Les modifications de la Loi sur la radiodiffusion auront-elles un impact tangible sur les revenus des créateur·trices numériques?
S’il est difficile de prédire l’impact de C-11, les créateur·trices et leurs allié·es en ont long à dire sur les différentes éventualités.
La parole aux créatrices et aux créateurs
«Ma vision du projet de loi C-11 est nuancée», lâche le producteur et YouTubeur Fred Bastien Forrest en entrevue. «La meilleure chose qui puisse ressortir de toute loi serait de financer la culture numérique et de remettre des fonds aux communautés qui sont authentiques dans cet espace, pour nous assurer de pouvoir rivaliser avec la valeur de production aux États-Unis, en la France et dans le monde.»
«Ce qui effraie, poursuit-il, c’est que le CRTC ne comprenne pas ce qu’est le contenu numérique et le traite comme un média traditionnel, en brisant accidentellement des choses et en s’immisçant dans la manière dont ma génération consomme du contenu.»
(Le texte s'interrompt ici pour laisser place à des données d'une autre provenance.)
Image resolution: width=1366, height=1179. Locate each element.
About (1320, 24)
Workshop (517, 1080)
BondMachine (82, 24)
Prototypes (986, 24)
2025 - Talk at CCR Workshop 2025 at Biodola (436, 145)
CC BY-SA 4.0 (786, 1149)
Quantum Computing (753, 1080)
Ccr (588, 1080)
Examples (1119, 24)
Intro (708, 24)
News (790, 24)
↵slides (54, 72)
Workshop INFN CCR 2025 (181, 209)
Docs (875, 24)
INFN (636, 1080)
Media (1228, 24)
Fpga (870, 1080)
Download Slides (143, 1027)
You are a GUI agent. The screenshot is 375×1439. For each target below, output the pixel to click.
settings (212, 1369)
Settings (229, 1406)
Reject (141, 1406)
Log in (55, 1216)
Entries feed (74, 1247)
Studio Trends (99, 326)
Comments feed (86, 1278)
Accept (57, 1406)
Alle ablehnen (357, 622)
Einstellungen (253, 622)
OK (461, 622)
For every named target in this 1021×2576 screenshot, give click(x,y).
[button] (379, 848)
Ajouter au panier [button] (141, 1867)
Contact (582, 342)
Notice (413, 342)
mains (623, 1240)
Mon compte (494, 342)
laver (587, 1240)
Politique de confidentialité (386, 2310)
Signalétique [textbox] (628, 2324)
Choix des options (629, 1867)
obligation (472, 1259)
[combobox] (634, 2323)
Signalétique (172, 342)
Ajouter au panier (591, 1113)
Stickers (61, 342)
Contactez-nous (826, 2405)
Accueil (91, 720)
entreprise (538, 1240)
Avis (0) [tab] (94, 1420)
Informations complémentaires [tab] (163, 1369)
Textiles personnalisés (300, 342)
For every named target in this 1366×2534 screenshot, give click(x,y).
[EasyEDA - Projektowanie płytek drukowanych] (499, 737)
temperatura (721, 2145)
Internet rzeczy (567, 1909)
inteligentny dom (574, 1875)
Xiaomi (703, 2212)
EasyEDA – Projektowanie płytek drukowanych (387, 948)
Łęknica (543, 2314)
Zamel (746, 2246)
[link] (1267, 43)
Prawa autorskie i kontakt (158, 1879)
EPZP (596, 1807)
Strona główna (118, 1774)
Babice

Les opinions sur l’aspect de la «découvrabilité» du projet de loi C-11 varient grandement d’une personne à l’autre et d’une région à l’autre dans le pays. D’après les résultats d’un sondage Nanos rapportés par le journal The Globe and Mail, seulement 19 pour cent des Québécois·es s’opposent à l’idée d’une réglementation de l’Internet par le gouvernement, en comparaison, contre 50 pour cent dans les Prairies.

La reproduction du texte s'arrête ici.